Rewrite the lines from the first one up to and including the line with "point(400,41)", changing "readout" to "display" and keeping everything else the same. Leave out the pictures.
### Records provided ###
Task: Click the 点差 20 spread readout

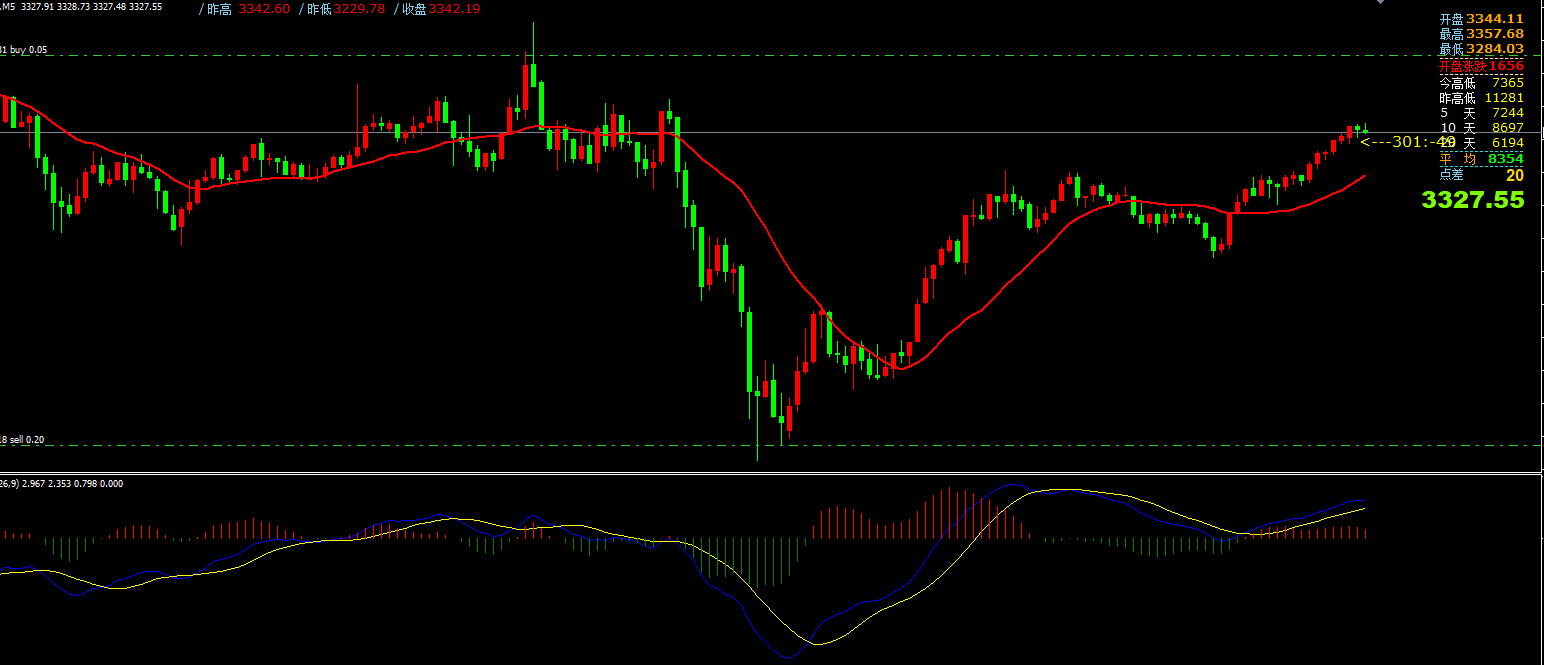Action: 1481,175
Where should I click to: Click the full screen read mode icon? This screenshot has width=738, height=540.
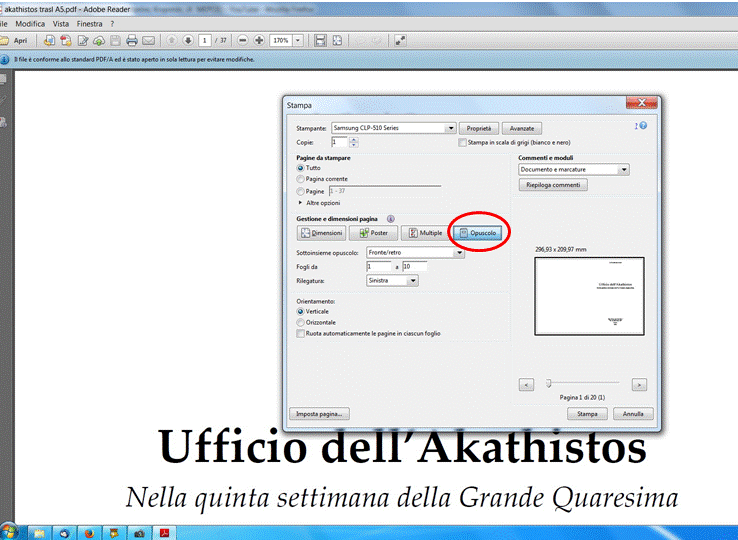point(400,41)
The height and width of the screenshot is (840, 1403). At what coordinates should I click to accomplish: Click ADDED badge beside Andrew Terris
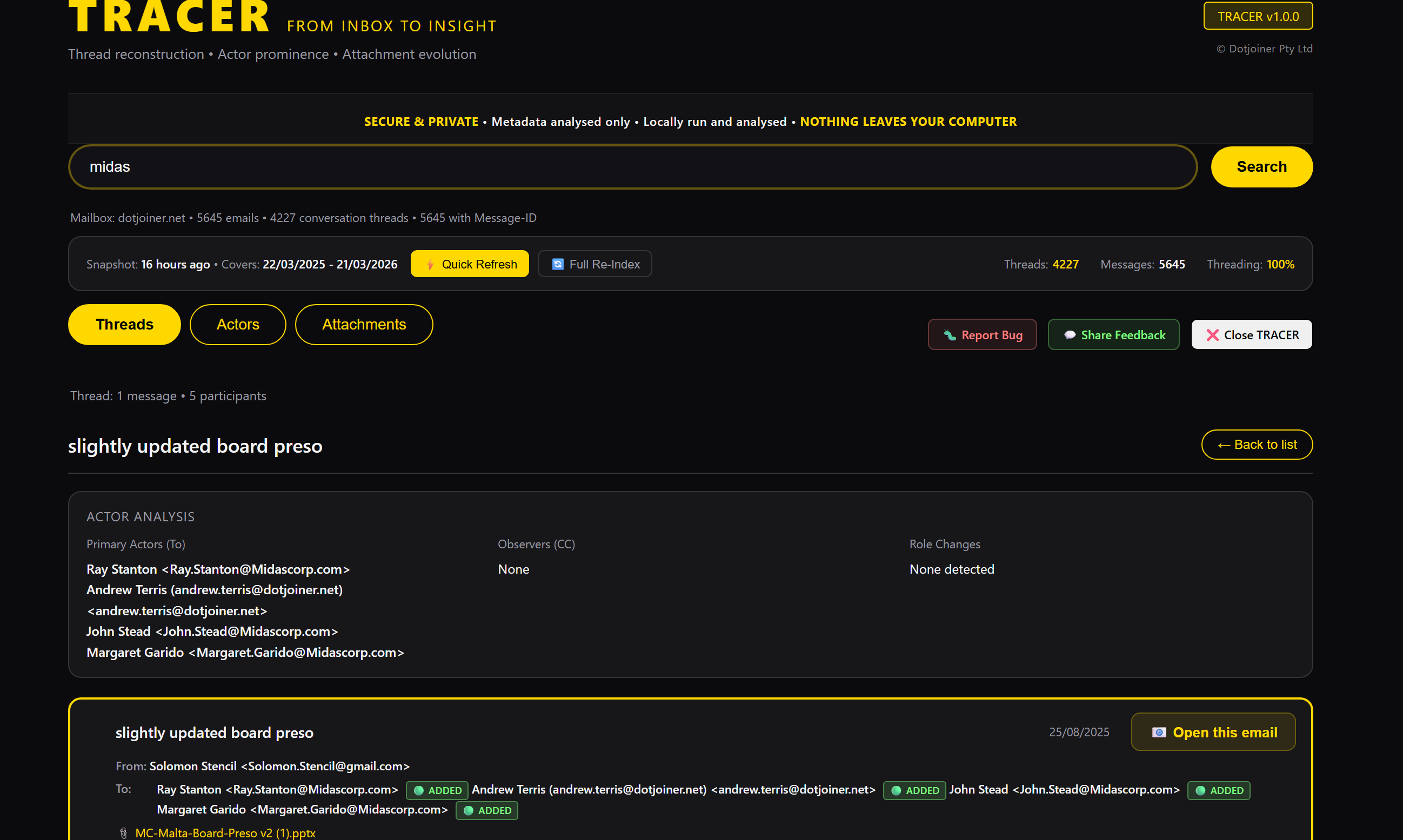[x=914, y=790]
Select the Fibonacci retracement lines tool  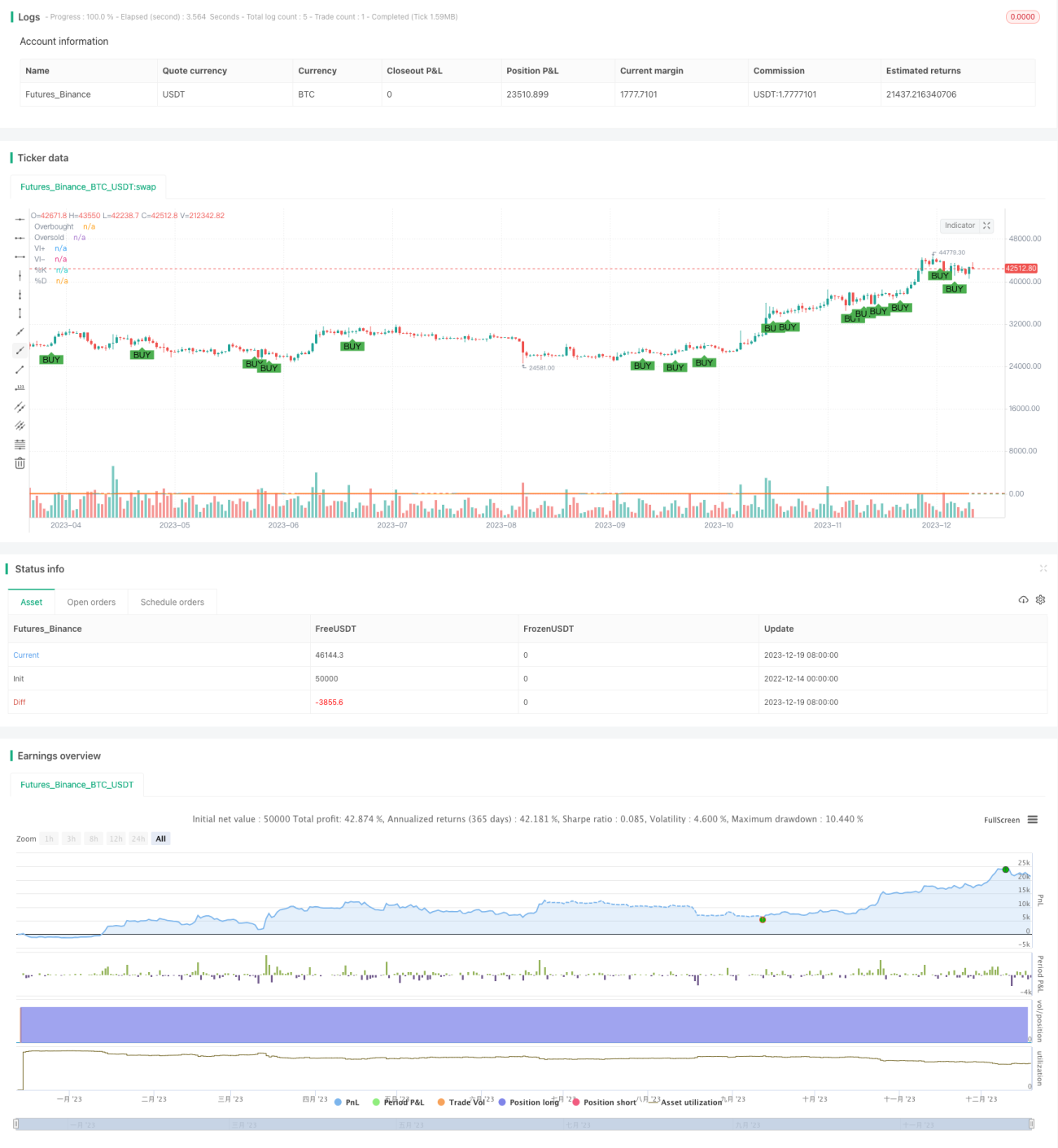pyautogui.click(x=20, y=445)
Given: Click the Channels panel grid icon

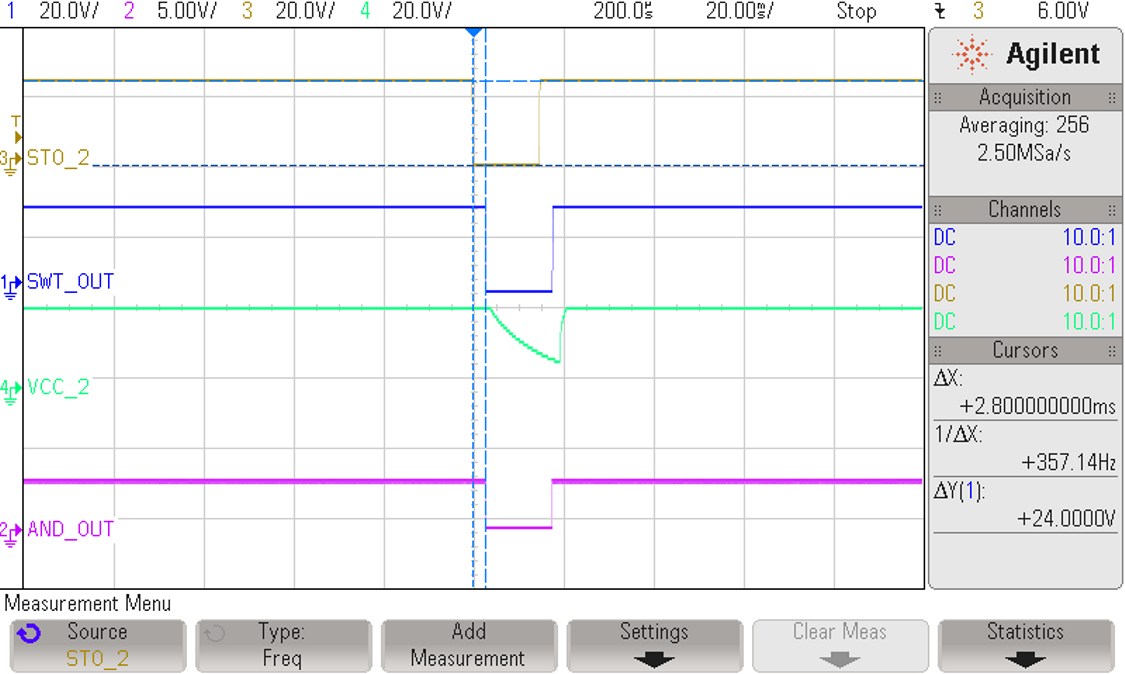Looking at the screenshot, I should [938, 209].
###
▸ Reply to the task
Task: Click the 点差 20 spread display

Action: 1481,175
Where should I click to: Click the full screen read mode icon? This screenshot has width=738, height=540.
point(400,41)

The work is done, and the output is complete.